Deriving the 5-Point Skewed Stencil Equation for Finite Difference Approximation of the Laplacian

March 18, 2020

Usually when discussing Finite Difference methods in regards to Laplace’s Equation $u_{xx} + u_{tt} = 0$, the traditional 5-point stencil looks like the one below.

This has the discretization \(u_{xx}+u_{tt}\approx \frac{1}{h^2} \left(u_{i+1,j}+u_{i,j+1}-4u_{i,j}+u_{i-1,j}+u_{i,j-1}\right),\) assuming a uniform grid with step-size $h$ in both the space and time directions. But there is another 5-point stencil that is very similar to the standard one. We call this a “skewed” stencil because instead of using the nodes in the cardinal directions, this one uses the nodes on the diagonal.

One easy way to derive a finite difference formula from a given stencil is to just Taylor expand at each of the nodes, and see if that can be reduced to something usable. For this skewed stencil, we’ll Taylor expansion at ${u_{i-1,j-1},u_{i+1,j-1},u_{i-1,j+1}, u_{i+1,j+1}}$, the nodes that radiate from the center $u_{i,j}$. We can use the fomula for Taylor expansion in 2 variables, and we’ll only need up to the quadratic terms for our calculations.

\[f(x+h,y+k)=f(x,y)+hf_x(x,y)+kf_y(x,y)+\frac{1}{2}\left(h^2f_{xx}(x,y)+2hkf_{xy}(x,y)+k^2f_{yy}(x,y)\right)+\dots\]

This is an infinite sum, but we won’t be needed all of inifnity for this. We’re only going to need up the second order terms here, so we can disregard the higher order terms. Of course by doing this, we will introduce some error in our calculations, but I won’t be doing any kind of error calculations in this post. There is a lot of information about error analysis for finite difference stencils, so you should look into that if you want an explanation. For those that are curious, the error for the standard and skewed 5-point stencil are the same, $O(h^2)$.
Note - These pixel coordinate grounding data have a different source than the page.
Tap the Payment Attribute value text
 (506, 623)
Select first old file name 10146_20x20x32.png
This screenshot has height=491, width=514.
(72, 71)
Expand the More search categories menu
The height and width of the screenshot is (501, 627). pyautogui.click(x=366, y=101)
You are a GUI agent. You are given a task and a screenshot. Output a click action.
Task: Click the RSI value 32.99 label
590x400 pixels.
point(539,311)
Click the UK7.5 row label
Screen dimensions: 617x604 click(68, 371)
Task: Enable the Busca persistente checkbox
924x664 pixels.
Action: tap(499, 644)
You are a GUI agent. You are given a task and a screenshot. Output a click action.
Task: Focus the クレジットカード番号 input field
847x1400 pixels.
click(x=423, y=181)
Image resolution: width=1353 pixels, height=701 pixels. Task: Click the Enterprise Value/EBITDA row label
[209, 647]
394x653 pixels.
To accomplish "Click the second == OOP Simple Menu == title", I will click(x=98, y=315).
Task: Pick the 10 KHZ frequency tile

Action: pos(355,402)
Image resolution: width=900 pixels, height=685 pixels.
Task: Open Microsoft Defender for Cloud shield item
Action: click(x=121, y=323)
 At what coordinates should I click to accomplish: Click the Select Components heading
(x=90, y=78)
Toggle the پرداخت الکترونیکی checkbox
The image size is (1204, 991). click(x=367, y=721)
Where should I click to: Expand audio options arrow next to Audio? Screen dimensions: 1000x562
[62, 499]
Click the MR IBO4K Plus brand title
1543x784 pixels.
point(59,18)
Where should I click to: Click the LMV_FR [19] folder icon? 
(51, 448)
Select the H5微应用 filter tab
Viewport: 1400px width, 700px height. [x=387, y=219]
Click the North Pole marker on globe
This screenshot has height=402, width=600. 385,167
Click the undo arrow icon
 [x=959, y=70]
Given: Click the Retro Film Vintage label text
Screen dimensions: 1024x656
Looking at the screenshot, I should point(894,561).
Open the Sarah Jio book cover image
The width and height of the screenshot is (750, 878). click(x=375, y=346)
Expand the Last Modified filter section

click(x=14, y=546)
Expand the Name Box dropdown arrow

\[\begin{aligned} u(x-h, t-k) &\approx u(x,t)-hu_x-ku_t+\frac{1}{2}\left(h^2u_{xx}+2hku_{xt}+k^2u_{tt}\right) \\ u(x+h, t-k) &\approx u(x,t)+hu_x-ku_t+\frac{1}{2}\left(h^2u_{xx}-2hku_{xt}+k^2u_{tt}\right) \\ u(x-h, t+k) &\approx u(x,t)-hu_x+ku_t+\frac{1}{2}\left(h^2u_{xx}-2hku_{xt}+k^2u_{tt}\right) \\ u(x+h, t+k) &\approx u(x,t)+hu_x+ku_t+\frac{1}{2}\left(h^2u_{xx}+2hku_{xt}+k^2u_{tt}\right) \end{aligned}\]

We then add all of these together to get

\[u(x-h,t-k)+u(x+h,t-k)+u(x-h,t+k)+u(x+h,t+k)=4u(x,t)+2(h^2u_{xx}+k^2u_{tt})\]

Using our notation from the stencil above,

\[\frac{1}{2}\left(u_{i-1,j-1}+u_{i+1,j-1}-4u_{i,j}+u_{i-1,j+1}+u_{i+1,j+1}\right)=h^2u_{xx}+k^2u_{tt}\]

If we then assume a uniform grid so that $h=k$,

\[\frac{1}{2h^2}\left(u_{i-1,j-1}+u_{i+1,j-1}-4u_{i,j}+u_{i-1,j+1}+u_{i+1,j+1}\right) \approx u_{xx}+u_{tt}\]

Even though the standard and skewed stencils are different, their matrix representations are fundamentally equivalent. The skewed stencil has an extra factor of $\frac{1}{2}$, but this doesn’t affect the global error insofar as it is the same as the standard stencil.